Stored items from a collection
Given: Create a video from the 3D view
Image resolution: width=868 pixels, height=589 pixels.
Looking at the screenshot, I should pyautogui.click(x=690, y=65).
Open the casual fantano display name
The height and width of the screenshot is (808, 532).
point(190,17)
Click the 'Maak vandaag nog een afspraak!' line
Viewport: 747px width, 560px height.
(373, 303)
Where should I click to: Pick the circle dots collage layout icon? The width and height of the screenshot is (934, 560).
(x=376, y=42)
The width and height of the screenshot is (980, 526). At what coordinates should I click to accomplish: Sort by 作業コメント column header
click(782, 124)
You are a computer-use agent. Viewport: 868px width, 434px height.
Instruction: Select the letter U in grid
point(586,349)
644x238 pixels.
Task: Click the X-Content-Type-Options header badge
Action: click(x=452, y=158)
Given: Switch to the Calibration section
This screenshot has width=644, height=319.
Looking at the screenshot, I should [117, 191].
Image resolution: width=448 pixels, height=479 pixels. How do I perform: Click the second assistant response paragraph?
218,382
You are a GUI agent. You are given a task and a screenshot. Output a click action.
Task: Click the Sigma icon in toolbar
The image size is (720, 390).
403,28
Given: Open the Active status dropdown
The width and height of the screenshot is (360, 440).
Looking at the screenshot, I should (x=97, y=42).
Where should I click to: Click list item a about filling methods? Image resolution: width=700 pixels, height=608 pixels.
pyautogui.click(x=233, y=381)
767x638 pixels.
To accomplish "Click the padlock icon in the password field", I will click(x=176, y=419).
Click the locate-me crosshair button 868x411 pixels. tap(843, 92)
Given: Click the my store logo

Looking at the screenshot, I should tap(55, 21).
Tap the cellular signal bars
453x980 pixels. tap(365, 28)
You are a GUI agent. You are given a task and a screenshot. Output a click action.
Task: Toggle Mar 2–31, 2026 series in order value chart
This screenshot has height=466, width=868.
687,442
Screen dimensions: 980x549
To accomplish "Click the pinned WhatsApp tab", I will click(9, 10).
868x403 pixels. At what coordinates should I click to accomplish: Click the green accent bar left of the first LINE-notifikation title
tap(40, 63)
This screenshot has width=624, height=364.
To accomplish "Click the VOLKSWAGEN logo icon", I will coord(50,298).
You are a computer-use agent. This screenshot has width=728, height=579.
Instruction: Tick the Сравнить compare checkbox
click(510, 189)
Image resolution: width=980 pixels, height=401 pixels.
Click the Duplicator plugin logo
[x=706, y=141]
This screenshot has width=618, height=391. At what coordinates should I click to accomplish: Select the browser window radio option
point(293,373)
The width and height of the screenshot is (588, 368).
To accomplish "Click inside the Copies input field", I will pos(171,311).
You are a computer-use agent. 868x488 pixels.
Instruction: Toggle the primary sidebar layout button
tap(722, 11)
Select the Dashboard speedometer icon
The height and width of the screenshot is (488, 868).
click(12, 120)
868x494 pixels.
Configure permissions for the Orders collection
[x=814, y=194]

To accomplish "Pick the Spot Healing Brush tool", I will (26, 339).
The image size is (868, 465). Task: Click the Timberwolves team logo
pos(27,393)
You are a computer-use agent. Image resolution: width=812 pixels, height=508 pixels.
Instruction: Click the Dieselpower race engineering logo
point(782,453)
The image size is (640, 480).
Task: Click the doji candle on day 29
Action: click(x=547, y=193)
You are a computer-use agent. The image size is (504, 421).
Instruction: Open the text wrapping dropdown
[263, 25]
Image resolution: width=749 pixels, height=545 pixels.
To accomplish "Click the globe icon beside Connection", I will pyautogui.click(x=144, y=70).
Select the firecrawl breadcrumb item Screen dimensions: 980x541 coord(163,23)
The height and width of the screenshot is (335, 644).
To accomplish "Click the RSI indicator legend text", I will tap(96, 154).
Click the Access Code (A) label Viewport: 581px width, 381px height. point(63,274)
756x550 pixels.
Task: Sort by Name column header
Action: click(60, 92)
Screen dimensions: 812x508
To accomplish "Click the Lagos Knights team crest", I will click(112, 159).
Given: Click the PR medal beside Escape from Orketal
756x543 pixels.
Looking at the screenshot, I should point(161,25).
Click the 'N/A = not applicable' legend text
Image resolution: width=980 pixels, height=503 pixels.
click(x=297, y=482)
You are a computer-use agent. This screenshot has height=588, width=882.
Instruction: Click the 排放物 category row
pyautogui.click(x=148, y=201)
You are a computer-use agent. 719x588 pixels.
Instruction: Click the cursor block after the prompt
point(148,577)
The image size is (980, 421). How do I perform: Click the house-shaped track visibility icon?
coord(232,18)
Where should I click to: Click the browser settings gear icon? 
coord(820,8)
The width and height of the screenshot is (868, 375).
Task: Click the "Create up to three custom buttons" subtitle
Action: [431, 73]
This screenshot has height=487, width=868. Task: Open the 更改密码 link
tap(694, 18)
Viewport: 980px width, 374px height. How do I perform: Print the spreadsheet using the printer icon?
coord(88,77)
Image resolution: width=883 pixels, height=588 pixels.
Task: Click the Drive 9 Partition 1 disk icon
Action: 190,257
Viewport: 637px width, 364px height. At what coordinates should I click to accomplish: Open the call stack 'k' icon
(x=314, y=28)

### Exercise instructions
The lines you return should be those above that contain the word "legend", every one of them.

### Task response
To accomplish "Click the RSI indicator legend text", I will tap(96, 154).
Click the 'N/A = not applicable' legend text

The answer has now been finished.